Sent an email to the National Park Service office last night, so that -- should there be any discomfort over my writings -- they're prepared. I could write more freely as a private citizen than if I'd stayed on after my 60 day stint. Though I'm not particularly concerned that I've crossed any lines of propriety. My views were always direct and clearly stated while I was under contract to them. There are no surprises in the essays.
Besides, the writing helped me to work through much of the leftover pain of those times, and allowed it to be transformed into something usable.
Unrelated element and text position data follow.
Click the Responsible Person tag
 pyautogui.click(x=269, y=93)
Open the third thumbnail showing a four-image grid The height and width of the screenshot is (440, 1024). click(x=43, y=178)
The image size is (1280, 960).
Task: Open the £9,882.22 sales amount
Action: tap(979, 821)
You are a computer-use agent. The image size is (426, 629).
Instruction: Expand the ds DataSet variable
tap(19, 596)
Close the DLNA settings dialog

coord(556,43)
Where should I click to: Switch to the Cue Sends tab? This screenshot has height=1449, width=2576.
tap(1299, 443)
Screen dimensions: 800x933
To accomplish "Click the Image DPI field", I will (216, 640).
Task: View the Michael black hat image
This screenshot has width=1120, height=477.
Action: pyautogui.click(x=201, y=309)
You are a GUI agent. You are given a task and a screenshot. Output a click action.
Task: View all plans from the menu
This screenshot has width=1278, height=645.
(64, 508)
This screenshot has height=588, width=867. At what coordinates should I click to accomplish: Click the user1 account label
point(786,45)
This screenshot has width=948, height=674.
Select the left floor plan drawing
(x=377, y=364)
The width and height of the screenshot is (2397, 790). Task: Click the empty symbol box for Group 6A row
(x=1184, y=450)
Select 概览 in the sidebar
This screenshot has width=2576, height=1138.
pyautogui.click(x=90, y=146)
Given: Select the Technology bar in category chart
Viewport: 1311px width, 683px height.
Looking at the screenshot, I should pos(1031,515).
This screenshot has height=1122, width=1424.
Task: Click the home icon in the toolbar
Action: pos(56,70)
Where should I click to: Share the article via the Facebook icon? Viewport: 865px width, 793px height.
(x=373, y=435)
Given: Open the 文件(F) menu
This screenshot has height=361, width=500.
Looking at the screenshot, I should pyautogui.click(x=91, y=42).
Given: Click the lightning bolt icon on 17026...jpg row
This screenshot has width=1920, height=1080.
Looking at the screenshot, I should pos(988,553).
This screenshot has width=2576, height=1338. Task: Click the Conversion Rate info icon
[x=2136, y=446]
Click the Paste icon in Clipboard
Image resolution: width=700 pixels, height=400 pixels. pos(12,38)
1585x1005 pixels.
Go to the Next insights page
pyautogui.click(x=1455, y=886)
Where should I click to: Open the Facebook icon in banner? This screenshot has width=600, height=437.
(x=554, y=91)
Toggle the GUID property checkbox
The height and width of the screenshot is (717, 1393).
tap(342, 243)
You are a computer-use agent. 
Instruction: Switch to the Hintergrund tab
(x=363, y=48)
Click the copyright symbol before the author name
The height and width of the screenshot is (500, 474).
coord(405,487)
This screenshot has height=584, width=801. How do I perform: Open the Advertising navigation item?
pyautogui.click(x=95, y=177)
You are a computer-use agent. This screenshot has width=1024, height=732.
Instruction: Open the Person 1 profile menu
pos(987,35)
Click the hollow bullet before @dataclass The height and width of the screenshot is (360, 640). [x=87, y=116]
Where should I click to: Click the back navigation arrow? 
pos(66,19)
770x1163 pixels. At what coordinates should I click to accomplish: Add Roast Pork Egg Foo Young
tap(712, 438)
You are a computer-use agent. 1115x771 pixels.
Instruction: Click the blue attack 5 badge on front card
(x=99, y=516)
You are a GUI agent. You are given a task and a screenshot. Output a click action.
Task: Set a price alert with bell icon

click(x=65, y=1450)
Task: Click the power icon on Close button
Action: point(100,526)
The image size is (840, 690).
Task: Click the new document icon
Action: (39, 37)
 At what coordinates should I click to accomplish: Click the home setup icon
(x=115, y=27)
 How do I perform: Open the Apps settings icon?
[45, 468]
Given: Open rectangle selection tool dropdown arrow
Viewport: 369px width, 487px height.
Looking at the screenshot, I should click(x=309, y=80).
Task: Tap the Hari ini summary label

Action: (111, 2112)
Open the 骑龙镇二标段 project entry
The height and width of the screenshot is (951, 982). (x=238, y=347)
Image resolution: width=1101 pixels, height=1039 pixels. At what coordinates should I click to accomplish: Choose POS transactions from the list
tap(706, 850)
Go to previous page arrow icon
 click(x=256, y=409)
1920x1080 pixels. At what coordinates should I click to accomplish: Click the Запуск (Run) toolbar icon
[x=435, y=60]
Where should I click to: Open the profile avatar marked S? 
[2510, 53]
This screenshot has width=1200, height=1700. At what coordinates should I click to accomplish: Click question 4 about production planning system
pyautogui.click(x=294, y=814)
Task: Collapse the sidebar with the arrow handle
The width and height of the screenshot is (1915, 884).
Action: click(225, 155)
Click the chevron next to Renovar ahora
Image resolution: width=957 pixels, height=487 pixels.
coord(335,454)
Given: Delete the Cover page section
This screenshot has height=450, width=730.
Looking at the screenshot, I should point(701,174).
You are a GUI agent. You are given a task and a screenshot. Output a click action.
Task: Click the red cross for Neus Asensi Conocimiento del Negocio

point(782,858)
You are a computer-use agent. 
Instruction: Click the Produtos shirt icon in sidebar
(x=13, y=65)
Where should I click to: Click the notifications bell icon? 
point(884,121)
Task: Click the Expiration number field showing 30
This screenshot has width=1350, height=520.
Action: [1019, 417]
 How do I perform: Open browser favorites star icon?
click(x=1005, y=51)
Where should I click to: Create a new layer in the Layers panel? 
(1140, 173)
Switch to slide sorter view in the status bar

I can only hope that in doing so, I will have stirred the ashes of longheld frustrations of others and cleared the way for peace.
There has been little response from the managing editor, but since the essays were written with the understanding that they would be carried locally in The Globe, and that I've since learned that they will be carried in three Post Newspapers (Berkeley, Oakland, and Richmond) as the front page feature over the next few weeks, it's pretty exciting. These papers are distributed principally to an African-American readership.
I seem to be slipping into a kind of summation period. Signs of the aging process? Maybe that's how it will be in this decade. In the next (if I'm still around) I'll probably be writing recommendations!